Presumably it is also possible to make bookmarklet keymarks, whereby you supply parameters to javascript code to be executed, in the address bar. That could probably be quite useful somewhere.
Anyway, what I really want ATM, is to be able to make a piece of code I can run very readily, without having to make a damn extension. Having it available by the context menu would be nice, but I can't find anything on programming that via javascript, I keep finding bloody web-design pages where people are emulating it in DHTML for their pages :( Having it available via hotkeys would be nice, but Firefox apparently doesn't give you the ability to do that. Getting the code via keymarks would be far too clunky in this case, really. So my best bet appears to be making a bookmarklet that's right at the top of the bookmarks menu.
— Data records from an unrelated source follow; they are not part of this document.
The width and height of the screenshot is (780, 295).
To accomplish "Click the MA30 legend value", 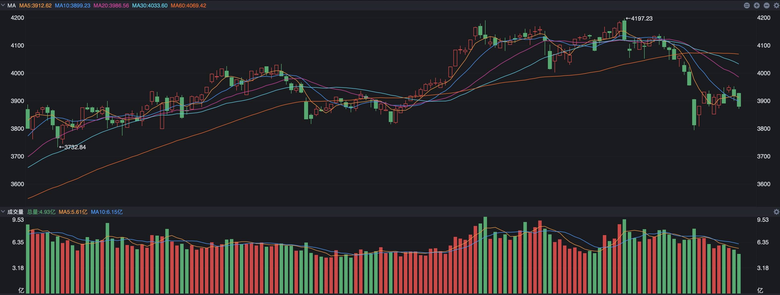I will pyautogui.click(x=150, y=5).
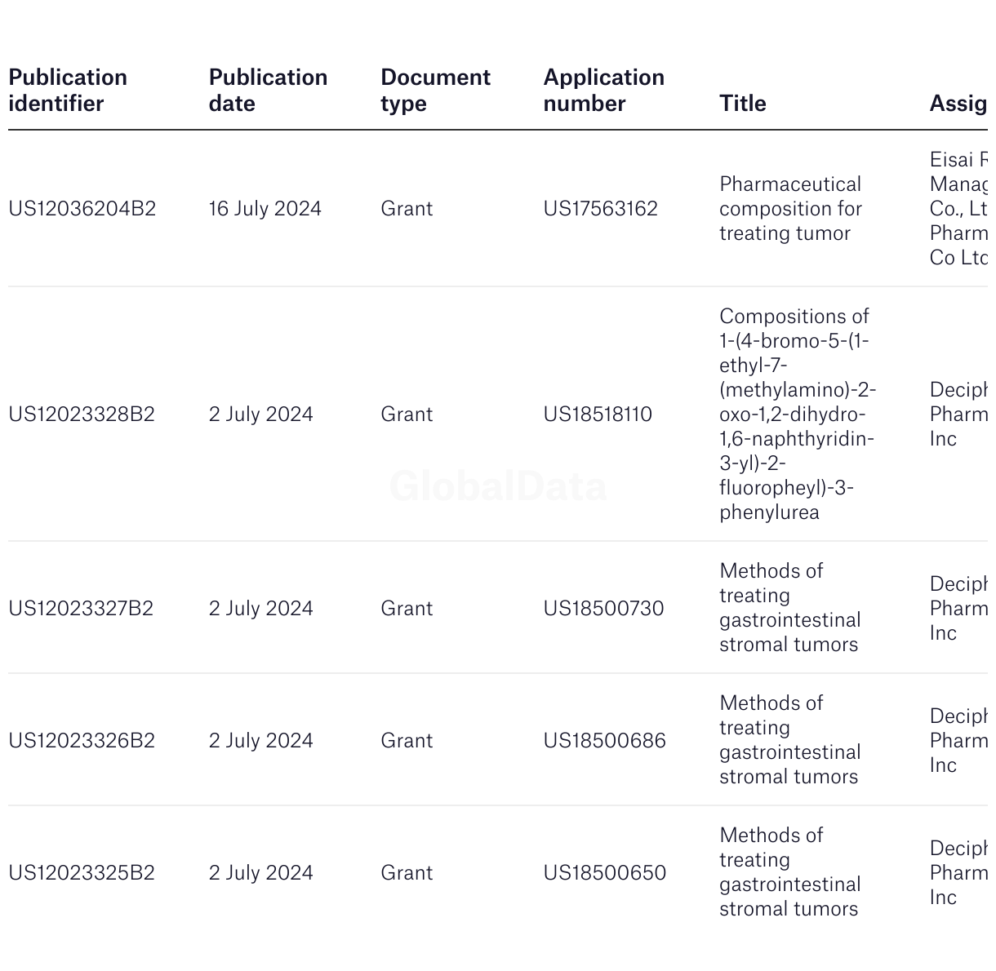Open patent US12036204B2
This screenshot has width=996, height=971.
pyautogui.click(x=82, y=209)
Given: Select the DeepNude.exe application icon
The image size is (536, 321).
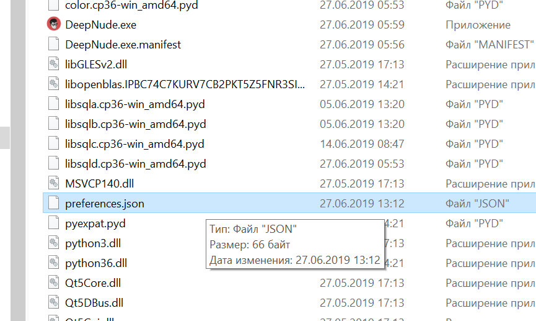Looking at the screenshot, I should [54, 24].
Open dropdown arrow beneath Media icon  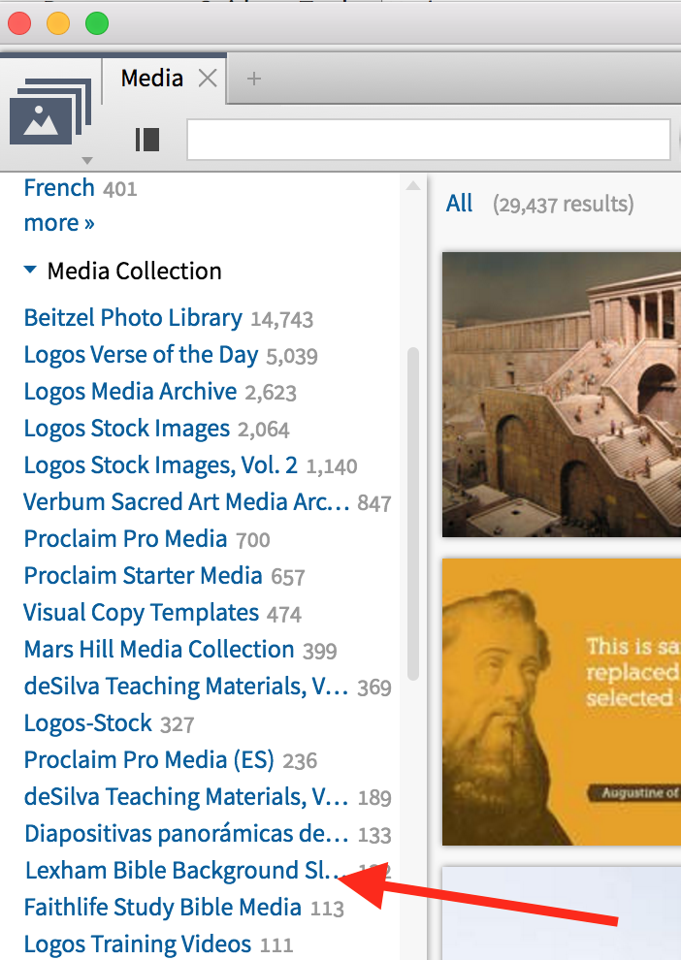tap(87, 160)
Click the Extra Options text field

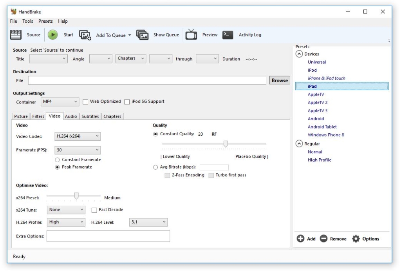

(AH! Or, I could reenable the bookmarks toolbar, and put the bookmarklet in there??)
Now I just have to find something useful about the bloody things!!
Well I found these, quite informative.
javascript:void(prompt('pants','no')) was a little bit of test code I did, pops up a dialogue box with a field, with default text in there. If you leave out the void(), it loads a page after with the result of the prompt instead. If you leave out the 2nd argument to the prompt, there is no default text. I ought to see if there's other options for this sort of thing, it'd be nice to have a multi-field dialogue.
In terms of code to go in them, AJAX code would be very useful for what I want to do, interfacing with a local CGI app, run on my own machine. Most probably not full-on XML Ajax, just a bunch of fields in most cases. Or I suppose I could add bookmarklet interfaces to the web-apps here on Neologue.
Meanwhile, these links really belong on a page about making FF Extensions, which I'm not in any mood to try making.